1. The appeal complies with the provisions of Articles 106 to 108 EPC. Therefore it is admissible.

2. Pursuant to Article 122(1) EPC, an applicant for a European patent shall have his rights re-established upon request who, in spite of all due care required by the circumstances having been taken, was unable to observe the time limit vis-à-vis the EPO which has the direct consequence of causing inter alia the deeming of the application to have been withdrawn. The party (as well as its representative, if any) is expected to be diligent and careful and the non-observance of the time limit must have been caused by unforeseeable circumstances.

Regarding the responsibility for the failure to observe the time limit it has to be established whether the applicant (patent proprietor) or the representative acting on its behalf personally failed to apply all due care with respect to the time limit. Only if all due care was taken, a second point needs to be examined, that is whether the representative while not being responsible for a personal particular failure, may nevertheless be responsible for mistakes that happened in a system set up in the law firm to safeguard the observance of time limits because the system was faulty itself or the assistants operating within the system were not properly selected or monitored (in this respect see decisions J 5/80, OJ EPO 1981, 343, headnote III and J 16/82, OJ 1983, 262, point 7 of the reasons).

3. Irrespective of any other mistake that may have been made, the board sees the primary and decisive reason why the request for further processing as instructed by the Japanese representative was not filed in due time as being that the European representative abandoned the file in June 2010, contrary to the instructions from the appellant.

4. In the letter dated 3 June 2010 the instruction by the appellant's Japanese representative reads as follows:

"... Please be informed that we will not respond to the recent examination report and request Further Processing for further prosecution of the present application. We also request to file a divisional application to pursue claims to iron salen compounds. ...".

Further, the Japanese representative gave the following instruction with its letter dated 4 June 2010:

"... Please be informed that it is not necessary holding this application by some kind of credible response to current Official Letter, and we will file further processing. ...".

5. In view of this wording the board is unable to follow the European representative's submission that the instruction to file further prosecution for the parent application was ambiguous or that he needed to apply exceptional diligence to understand what was said. Also, the instruction to file further processing of the parent application was not "somewhat hidden". Both letters explicitly stated that no response to the examination report was to be made other than to request further processing. From this it is undoubtedly clear that the application was not to be abandoned but to be further pursued later on and - as a second point - a divisional application was to be filed in due time.
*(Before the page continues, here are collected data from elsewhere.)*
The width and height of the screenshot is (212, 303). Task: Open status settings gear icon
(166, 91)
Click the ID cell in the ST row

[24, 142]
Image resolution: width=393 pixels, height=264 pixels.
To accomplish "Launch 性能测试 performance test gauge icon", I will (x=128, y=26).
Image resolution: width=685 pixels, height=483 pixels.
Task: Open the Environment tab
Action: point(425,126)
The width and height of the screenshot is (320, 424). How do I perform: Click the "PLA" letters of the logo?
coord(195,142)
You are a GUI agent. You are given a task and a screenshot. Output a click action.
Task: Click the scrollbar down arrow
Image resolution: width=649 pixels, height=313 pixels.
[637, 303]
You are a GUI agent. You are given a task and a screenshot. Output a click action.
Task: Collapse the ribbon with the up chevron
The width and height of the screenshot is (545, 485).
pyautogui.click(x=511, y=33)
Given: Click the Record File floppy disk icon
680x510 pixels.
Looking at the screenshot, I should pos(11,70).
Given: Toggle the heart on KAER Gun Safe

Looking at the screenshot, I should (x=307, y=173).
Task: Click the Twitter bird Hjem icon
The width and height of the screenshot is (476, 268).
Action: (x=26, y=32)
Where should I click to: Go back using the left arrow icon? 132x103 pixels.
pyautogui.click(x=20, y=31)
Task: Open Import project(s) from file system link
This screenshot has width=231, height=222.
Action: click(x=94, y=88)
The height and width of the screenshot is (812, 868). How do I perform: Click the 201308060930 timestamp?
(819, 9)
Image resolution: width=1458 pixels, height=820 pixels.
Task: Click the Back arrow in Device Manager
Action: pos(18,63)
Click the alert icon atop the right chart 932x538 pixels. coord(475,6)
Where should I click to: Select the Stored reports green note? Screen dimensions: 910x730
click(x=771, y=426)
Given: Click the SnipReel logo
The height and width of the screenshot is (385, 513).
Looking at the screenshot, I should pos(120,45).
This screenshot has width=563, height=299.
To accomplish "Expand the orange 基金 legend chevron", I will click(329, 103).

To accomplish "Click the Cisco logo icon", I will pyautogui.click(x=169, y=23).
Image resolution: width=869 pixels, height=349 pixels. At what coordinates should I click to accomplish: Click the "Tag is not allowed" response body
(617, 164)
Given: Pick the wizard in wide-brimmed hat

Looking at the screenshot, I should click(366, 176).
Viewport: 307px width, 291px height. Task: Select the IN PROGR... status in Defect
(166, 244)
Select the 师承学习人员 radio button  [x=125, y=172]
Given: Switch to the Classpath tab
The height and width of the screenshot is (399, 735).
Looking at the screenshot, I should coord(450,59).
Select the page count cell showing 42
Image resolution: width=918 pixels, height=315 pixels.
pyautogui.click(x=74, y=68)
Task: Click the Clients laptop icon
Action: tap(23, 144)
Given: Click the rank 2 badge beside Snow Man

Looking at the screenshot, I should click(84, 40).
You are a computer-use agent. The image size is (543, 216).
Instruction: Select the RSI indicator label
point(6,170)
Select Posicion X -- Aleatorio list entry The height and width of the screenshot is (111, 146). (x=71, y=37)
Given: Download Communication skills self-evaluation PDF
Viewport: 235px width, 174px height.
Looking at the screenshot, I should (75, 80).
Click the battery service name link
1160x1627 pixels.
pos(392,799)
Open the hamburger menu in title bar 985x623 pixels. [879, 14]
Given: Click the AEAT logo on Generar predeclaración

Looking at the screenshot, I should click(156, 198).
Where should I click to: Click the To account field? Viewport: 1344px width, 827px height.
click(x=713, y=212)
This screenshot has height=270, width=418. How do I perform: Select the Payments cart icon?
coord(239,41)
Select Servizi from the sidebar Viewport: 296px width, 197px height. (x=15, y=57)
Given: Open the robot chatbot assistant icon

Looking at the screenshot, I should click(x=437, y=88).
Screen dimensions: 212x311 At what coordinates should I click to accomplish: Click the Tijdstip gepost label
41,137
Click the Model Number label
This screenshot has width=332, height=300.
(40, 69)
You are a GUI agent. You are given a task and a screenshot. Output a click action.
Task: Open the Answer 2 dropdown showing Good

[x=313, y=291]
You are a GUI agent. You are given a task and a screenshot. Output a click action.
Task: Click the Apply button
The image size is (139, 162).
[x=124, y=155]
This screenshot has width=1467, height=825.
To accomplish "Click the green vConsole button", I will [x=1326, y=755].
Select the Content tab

This kind of strategy is not particularly unusual and, even if, it was clearly and understandably set out in the letters of 3 and 4 June 2010. So no room for interpretation was available.

6. Nevertheless, according to his submissions the European representative started the normal internal procedure to abandon the file, to delete the time limit for responding to the examination report and to send it to storage by signing the stamp "ABANDONED" on the file's cover. According to the representative's "witness statement" of 14 January 2011, the file had been stamped "ABANDONED" by a formalities officer when it arrived at the representative's desk and he signed it with his normal internal signature on 18 June 2010. Normally, as was explained and discussed in the oral proceedings before the board, incoming letters were added to the file on top of all previous letters. As this also may have been the case in this file, the European representative, according to his own submissions, used an internal form (Exhibit C) presented on top of the file referring to "Responding to Deadline" and ticked the box saying "Remove due Date (no response to be filed)". The board understands that he mistakenly had in mind that no response at all was to be filed, the application was to be allowed to lapse passively and only a divisional application was to be filed in due time. Consequently, he triggered the abandonment of the parent application by then signing the stamp indicating "ABANDONED".

7. This error is not of the kind to be excused, because it could have been prevented if all due care had been taken. As the appellant rightly set out in its letter dated 20 September 2012, abandonment is a final action with serious consequences if misapplied. Thus for a decision to close a file and to abandon an application the utmost care must be taken to establish whether the appellant has without any doubt issued instructions to that effect. In the board's judgement this duty was not duly performed by the European representative. He could have understood the true instruction if he had read it with the necessary standard of care.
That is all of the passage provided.